DNS is not working for one deployment on K8s

9/11/2019

I have a multi deployments application on K8s and suddenly DNS randomly fails for one of the components (deployer). From inside the deployer pod if I run curl command with the service name or service IP of another component (bridge) randomly I get:

curl -v http://bridge:9998
* Could not resolve host: bridge
* Expire in 200 ms for 1 (transfer 0x555f0636fdd0)
* Closing connection 0
curl: (6) Could not resolve host: bridge

But if I use the IP of bridge pod it can resolve and connects:

curl -v http://10.36.0.25:9998
* Expire in 0 ms for 6 (transfer 0x558d6c3eadd0)
*   Trying 10.36.0.25...
* TCP_NODELAY set
* Expire in 200 ms for 4 (transfer 0x558d6c3eadd0)
* Connected to 10.36.0.25 (10.36.0.25) port 9998 (#0)
> GET / HTTP/1.1
> Host: 10.36.0.25:9998
> User-Agent: curl/7.64.0
> Accept: */*
> 
< HTTP/1.1 200 OK
< X-Powered-By: Express
< Accept-Ranges: bytes
< Cache-Control: public, max-age=0
< Last-Modified: Mon, 08 Apr 2019 14:06:42 GMT
< ETag: W/"179-169fd45c550"
< Content-Type: text/html; charset=UTF-8
< Content-Length: 377
< Date: Wed, 11 Sep 2019 08:25:24 GMT
< Connection: keep-alive

And my deployer yaml file:

---
apiVersion: v1
kind: Service
metadata:
  annotations:
    Process: deployer
  creationTimestamp: null
  labels:
    io.kompose.service: deployer
  name: deployer
spec:
  ports:
  - name: "8004"
    port: 8004
    targetPort: 8004
  selector:
    io.kompose.service: deployer
status:
  loadBalancer: {}
---
apiVersion: extensions/v1beta1
kind: Deployment
metadata:
  annotations:
    Process: deployer
  creationTimestamp: null
  labels:
    io.kompose.service: deployer
  name: deployer
spec:
  replicas: 1
  strategy: {}
  template:
    metadata:
      creationTimestamp: null
      labels:
        io.kompose.service: deployer
    spec:
      containers:
      - args:
        - bash
        - -c
        - lttng create && python src/rest.py
        env:
        - name: CONFIG_OVERRIDE
          value: {{ .Values.CONFIG_OVERRIDE | quote}}
        - name: WWS_RTMP_SERVER_URL
          value: {{ .Values.WWS_RTMP_SERVER_URL | quote}}
        - name: WWS_DEPLOYER_DEFAULT_SITE
          value: {{ .Values.WWS_DEPLOYER_DEFAULT_SITE | quote}}
        image: {{ .Values.image }}
        name: deployer
        readinessProbe:
          exec:
            command:
            - ls
            - /tmp
          initialDelaySeconds: 5
          periodSeconds: 5
        ports:
        - containerPort: 8004
        resources:
          requests:
            cpu: 0.1
            memory: 250Mi
          limits:
            cpu: 2
            memory: 5Gi
      restartPolicy: Always
      imagePullSecrets:
      - name: deployersecret
status: {}

As I mentioned this happens for just this component and I ran the exact same command from inside other pods and it works properly.
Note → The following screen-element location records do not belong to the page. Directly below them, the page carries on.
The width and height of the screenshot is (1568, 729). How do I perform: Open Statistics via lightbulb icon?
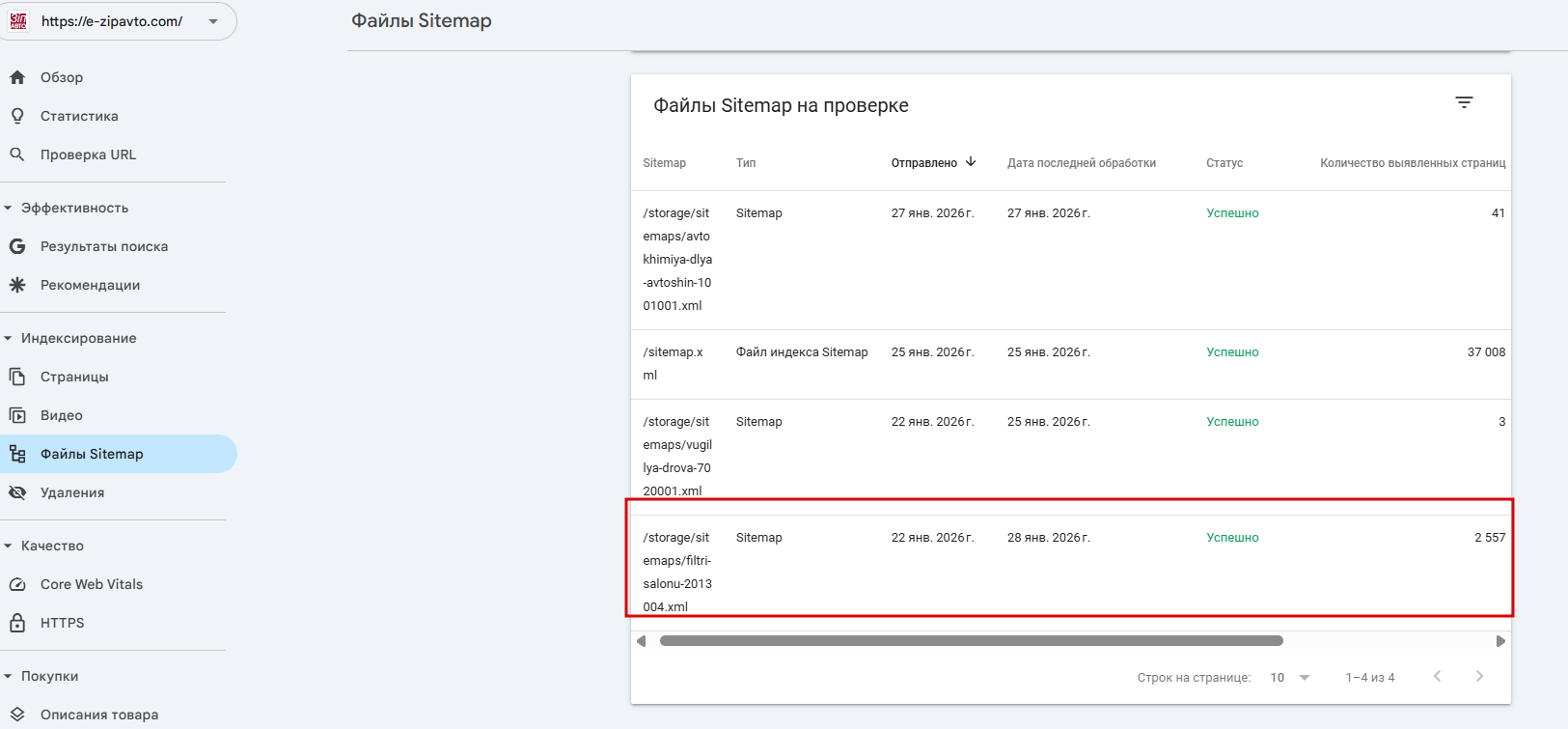pos(17,116)
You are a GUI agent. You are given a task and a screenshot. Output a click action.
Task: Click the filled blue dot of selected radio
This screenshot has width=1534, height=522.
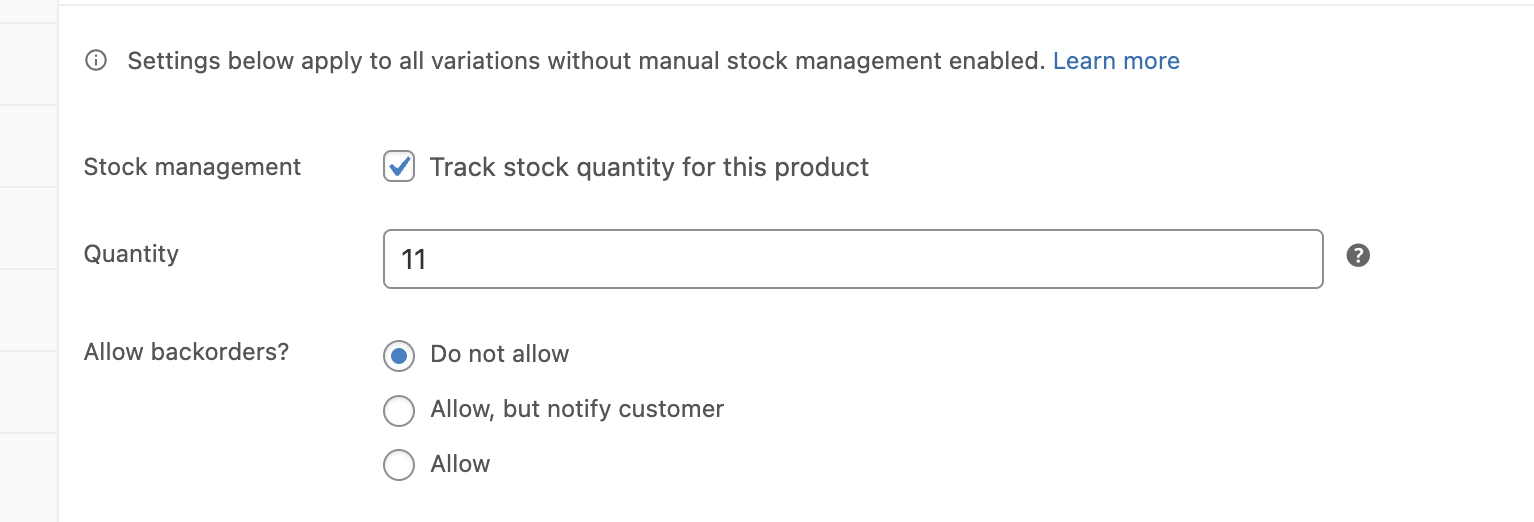399,355
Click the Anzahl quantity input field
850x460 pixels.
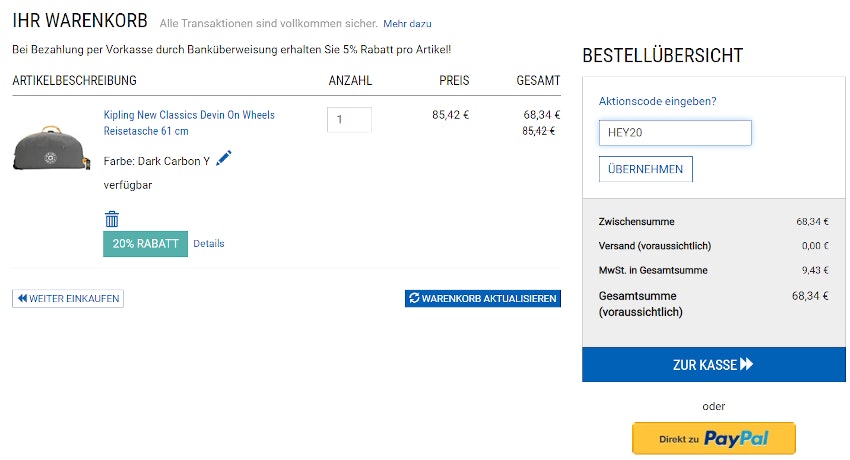point(349,120)

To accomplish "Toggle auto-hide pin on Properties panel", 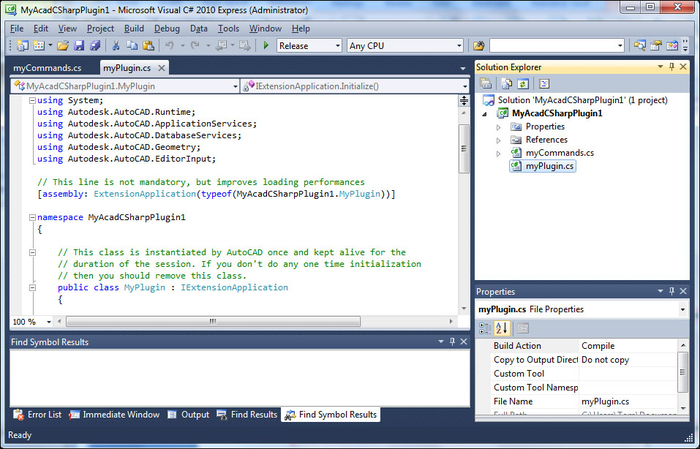I will pos(672,292).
Any idea how I can solve this issue?

Update

Since people is getting this wrong I describe the situation more: The yaml file above belongs to the component that is facing this problem (other components working properly) and the curl command is the command that I run from inside this troubled pod. If I run the exact same command from within another pod it resolves. And below is the deployment and service of the target for your information:

apiVersion: v1
kind: Service
metadata:
  annotations:
    Process: bridge
  creationTimestamp: null
  labels:
    io.kompose.service: bridge
  name: bridge
spec:
  ports:
  - name: "9998"
    port: 9998
    targetPort: 9998
  - name: "9226"
    port: 9226
    targetPort: 9226
  - name: 9226-udp
    port: 9226
    protocol: UDP
    targetPort: 9226
  selector:
    io.kompose.service: bridge
status:
  loadBalancer: {}
---
apiVersion: extensions/v1beta1
kind: Deployment
metadata:
  annotations:
    Process: bridge
  creationTimestamp: null
  labels:
    io.kompose.service: bridge
  name: bridge
spec:
  replicas: 1
  strategy: {}
  template:
    metadata:
      creationTimestamp: null
      labels:
        io.kompose.service: bridge
    spec:
      containers:
      - args:
        - bash
        - -c
        - npm run startDebug
        env:
        - name: NODE_ENV
          value: {{ .Values.NODE_ENV | quote }}
        image: {{ .Values.image }}
        name: bridge
        readinessProbe:
          httpGet:
            port: 9998
          initialDelaySeconds: 3
          periodSeconds: 15
        ports:
        - containerPort: 9998
        - containerPort: 9226
        - containerPort: 9226
          protocol: UDP
        resources:
          requests:
            cpu: 0.1
            memory: 250Mi
          limits:
            cpu: 2
            memory: 5Gi
      restartPolicy: Always
      imagePullSecrets:
      - name: bridgesecret
status: {}
-- AVarf
dns
kubernetes

3 Answers

9/11/2019

Your service having open port 8004

while you are sending curl on the port : 9998

curl -v http://bridge:9998

due to this miss match i think it's not working

While you have expose service as the LoadBalancer so from outside cluster you have to use the IP address from Loadbalancer to access the service.

If you want to resolve the internally in the cluster it self you can use the service name. Like

http://bridge:9998

From outside the internet only you can access it using the load balancer.

-- Harsh Manvar
Source: StackOverflow

9/11/2019

Defining "targetPort: 8004", you are publishing your service on the this port. Why your are trying to curl the service on another port 9998?

-- Maryam Tavakkoli
Source: StackOverflow

9/11/2019

The problem was the image that I was using. The troubled component and also one other component were using an image based on python2.7 but with different configurations and both had DNS problems but all the other components working properly. I built an image based on Ubuntu and now everything is good.

I think this might be related to the GO implementation that CoreDNS is using and for some reason, the python image can't work properly with that implementation, this is what one of my colleagues told me and he has faced the same issue before on another project when he was working with GO.

-- AVarf
Source: StackOverflow